Data to process:
==============================

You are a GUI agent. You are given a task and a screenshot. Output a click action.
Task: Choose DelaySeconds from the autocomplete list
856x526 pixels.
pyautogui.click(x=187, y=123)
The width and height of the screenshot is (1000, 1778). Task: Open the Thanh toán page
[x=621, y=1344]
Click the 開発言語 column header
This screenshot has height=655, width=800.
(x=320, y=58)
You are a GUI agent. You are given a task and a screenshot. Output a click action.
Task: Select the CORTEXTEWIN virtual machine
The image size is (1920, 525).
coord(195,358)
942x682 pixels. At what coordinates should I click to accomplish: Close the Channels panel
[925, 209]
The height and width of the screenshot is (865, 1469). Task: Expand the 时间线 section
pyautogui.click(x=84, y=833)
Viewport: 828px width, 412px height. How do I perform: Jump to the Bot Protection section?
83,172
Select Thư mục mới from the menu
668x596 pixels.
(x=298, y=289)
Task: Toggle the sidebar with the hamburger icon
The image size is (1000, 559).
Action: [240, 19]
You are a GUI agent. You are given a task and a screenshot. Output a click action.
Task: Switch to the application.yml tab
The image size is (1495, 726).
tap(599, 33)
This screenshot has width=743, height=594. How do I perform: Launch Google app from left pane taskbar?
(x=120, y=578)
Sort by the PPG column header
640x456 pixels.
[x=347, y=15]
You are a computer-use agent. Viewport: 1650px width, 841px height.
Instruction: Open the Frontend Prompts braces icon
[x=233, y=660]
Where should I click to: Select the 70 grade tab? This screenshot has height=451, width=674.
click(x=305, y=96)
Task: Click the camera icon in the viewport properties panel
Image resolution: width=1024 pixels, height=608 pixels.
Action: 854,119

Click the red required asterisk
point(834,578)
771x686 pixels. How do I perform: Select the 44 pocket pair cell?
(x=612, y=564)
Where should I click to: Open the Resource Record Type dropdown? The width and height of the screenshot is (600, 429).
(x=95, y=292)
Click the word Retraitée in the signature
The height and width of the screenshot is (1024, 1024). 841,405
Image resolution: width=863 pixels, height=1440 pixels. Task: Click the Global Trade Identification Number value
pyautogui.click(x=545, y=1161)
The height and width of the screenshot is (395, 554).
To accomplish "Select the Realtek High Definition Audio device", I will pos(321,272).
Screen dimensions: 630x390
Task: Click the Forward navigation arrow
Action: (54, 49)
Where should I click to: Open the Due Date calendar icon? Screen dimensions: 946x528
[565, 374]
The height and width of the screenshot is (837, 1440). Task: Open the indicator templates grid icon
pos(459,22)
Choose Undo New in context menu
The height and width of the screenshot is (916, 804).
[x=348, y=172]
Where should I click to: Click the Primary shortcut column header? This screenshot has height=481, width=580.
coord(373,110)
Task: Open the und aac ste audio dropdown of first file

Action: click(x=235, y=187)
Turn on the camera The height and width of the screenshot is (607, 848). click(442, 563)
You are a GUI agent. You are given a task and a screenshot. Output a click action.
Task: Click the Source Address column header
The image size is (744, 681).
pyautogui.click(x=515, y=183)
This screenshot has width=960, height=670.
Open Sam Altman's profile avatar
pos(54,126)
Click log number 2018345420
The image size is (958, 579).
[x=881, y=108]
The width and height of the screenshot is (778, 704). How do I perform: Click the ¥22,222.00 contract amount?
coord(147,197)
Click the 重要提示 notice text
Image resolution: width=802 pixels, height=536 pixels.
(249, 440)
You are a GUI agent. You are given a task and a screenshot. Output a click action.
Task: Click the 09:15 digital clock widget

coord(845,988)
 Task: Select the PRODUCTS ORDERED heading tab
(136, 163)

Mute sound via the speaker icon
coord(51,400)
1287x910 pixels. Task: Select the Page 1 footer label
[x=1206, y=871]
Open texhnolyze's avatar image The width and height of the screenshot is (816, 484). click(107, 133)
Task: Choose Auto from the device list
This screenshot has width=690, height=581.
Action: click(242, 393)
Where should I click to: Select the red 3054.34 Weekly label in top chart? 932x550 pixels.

==============================

Activity: Your answer should consist only of the lines from the one with "Task: Click the 09:15 digital clock widget" through the end of the data above, reproduced exactly.

Response below:
Task: Click the 09:15 digital clock widget

coord(845,988)
 Task: Select the PRODUCTS ORDERED heading tab
(136, 163)

Mute sound via the speaker icon
coord(51,400)
1287x910 pixels. Task: Select the Page 1 footer label
[x=1206, y=871]
Open texhnolyze's avatar image The width and height of the screenshot is (816, 484). click(107, 133)
Task: Choose Auto from the device list
This screenshot has width=690, height=581.
Action: click(242, 393)
Where should I click to: Select the red 3054.34 Weekly label in top chart? 932x550 pixels.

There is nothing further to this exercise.